Outside the air was warmer than Analiese had expected. Charlotte, looking tired but composed, was dressed for it in capris and a crocheted cotton top, but Analiese’s long pants and blazer felt frumpy and confining.

“How are you feeling?” she asked, removing her blazer and rolling up the sleeves of her blouse.

“Glad to be alive.”

Analiese knew that on the question of Charlotte’s health she was being held at arm’s length, but she probed, anyway. “Are you going to start the next round of chemo soon?”

Charlotte was silent, then she held up her hands in surrender. “We’re working on getting my counts up, so I can.
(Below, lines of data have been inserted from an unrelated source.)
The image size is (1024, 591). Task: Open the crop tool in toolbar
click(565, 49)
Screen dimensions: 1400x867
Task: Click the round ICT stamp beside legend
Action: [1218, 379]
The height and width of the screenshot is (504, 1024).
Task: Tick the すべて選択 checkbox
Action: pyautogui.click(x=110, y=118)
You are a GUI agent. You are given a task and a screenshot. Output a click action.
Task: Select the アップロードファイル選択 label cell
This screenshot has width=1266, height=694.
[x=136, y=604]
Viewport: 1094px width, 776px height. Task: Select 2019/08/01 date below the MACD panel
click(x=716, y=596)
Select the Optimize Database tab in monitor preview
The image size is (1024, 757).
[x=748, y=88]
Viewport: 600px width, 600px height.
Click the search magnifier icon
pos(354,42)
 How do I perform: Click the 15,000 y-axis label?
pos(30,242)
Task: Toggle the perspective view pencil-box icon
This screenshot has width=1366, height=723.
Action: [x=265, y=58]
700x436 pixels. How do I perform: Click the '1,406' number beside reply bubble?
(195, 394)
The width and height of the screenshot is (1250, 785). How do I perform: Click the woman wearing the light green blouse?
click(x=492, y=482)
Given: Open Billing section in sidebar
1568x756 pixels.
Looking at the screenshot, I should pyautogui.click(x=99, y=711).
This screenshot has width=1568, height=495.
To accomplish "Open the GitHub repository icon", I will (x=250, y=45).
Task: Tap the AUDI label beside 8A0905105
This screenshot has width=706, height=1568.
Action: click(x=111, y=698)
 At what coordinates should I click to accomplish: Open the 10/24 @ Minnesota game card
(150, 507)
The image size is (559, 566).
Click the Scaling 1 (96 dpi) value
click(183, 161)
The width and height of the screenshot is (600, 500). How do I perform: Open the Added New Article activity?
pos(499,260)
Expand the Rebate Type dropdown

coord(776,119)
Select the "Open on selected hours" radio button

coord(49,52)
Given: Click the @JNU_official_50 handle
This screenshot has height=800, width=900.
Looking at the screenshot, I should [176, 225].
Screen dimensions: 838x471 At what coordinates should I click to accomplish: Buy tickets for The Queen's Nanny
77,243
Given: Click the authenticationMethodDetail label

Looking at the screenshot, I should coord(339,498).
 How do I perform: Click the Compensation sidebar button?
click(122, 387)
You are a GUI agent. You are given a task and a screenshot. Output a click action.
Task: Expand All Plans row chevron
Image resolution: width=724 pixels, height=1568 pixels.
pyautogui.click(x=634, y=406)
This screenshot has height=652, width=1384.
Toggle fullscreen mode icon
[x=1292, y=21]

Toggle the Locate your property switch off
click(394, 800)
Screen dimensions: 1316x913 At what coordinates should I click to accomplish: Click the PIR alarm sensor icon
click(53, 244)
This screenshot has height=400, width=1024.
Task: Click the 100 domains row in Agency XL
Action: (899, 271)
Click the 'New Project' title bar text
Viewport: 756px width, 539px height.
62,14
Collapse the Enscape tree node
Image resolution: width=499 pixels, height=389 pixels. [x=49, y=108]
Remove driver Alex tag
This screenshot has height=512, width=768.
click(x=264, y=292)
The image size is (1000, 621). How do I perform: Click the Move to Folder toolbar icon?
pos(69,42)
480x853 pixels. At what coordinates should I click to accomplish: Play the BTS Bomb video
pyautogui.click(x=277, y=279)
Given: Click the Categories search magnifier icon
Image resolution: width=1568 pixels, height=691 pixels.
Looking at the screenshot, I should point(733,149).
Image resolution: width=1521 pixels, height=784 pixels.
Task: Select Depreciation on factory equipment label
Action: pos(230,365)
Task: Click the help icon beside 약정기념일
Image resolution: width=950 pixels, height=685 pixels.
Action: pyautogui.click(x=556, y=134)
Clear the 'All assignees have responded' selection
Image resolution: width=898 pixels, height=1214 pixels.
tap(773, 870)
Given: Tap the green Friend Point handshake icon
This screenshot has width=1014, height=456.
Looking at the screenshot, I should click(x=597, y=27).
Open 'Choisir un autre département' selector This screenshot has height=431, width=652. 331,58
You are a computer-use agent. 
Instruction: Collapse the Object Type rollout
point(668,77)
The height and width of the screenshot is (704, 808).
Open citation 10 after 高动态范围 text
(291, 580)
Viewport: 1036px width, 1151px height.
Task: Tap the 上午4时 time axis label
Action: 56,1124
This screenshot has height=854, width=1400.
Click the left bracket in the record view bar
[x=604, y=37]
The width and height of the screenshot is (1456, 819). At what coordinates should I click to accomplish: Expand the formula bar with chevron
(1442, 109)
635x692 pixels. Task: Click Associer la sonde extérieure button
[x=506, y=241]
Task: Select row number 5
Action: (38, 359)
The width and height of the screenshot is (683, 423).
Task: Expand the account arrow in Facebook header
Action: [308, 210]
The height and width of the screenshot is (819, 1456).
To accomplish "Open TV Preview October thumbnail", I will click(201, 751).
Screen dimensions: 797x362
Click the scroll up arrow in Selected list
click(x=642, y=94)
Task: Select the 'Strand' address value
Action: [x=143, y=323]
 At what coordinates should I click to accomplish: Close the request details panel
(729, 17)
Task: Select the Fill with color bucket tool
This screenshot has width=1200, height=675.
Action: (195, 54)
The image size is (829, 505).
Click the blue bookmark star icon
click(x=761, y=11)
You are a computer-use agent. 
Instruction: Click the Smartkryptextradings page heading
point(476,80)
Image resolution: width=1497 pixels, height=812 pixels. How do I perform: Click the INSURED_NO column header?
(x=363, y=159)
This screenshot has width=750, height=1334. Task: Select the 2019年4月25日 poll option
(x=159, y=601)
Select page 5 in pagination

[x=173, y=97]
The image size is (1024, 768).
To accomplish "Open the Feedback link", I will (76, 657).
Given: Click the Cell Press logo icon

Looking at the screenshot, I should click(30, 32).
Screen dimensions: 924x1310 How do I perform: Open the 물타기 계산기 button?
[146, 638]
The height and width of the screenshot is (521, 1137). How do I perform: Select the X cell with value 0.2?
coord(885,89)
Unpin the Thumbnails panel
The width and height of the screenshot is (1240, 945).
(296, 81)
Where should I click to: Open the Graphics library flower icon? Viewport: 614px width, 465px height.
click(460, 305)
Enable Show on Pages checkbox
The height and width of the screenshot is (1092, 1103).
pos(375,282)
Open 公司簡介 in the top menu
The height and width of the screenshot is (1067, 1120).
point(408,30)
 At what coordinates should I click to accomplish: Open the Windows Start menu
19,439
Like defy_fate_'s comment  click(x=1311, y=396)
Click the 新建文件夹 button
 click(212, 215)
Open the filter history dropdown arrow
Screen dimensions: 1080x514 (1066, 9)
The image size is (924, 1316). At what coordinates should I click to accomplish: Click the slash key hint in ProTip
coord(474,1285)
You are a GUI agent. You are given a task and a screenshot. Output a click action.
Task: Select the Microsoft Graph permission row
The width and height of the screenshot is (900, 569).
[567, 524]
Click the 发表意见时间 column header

I’m kind of a tough case.”

“Truer words were never spoken.”

“You say that fondly.”

“I actually kind of like you.”

“The new me.”

“Yes, and possibly the old you, too. Or at least I liked things about that Charlotte, like her energy and commitment to making things run like well-oiled machinery.”

They settled on one of the benches rimming the fountain, and Charlotte leaned back and closed her eyes, turning her face to the sun. “I hope you’ll like my new project. Do you know anything about Mountain Medical?”

Analiese listened as Charlotte told her about the clinic where Samantha Ferguson was the director. Analiese knew that Samantha’s mother, Georgia, had once been the headmistress of Covenant Academy, and apparently not a favorite of Charlotte’s. Analiese had heard that Charlotte had been instrumental in getting the woman fired.

“I’m sure every clinic is filled to overflowing these days,” Analiese said. “Local clergy are always trying to find ways to assist, but there are so many people in need.”

“If we can’t protect our young mothers and children, we aren’t much of a society. Mountain Medical’s running on a shoestring. They need help, and I’m hoping we can provide it. I know the church is already involved in so many things, but the Women’s Fellowship is looking for a new project. And this would be hands-on, just the way you like a project to be.”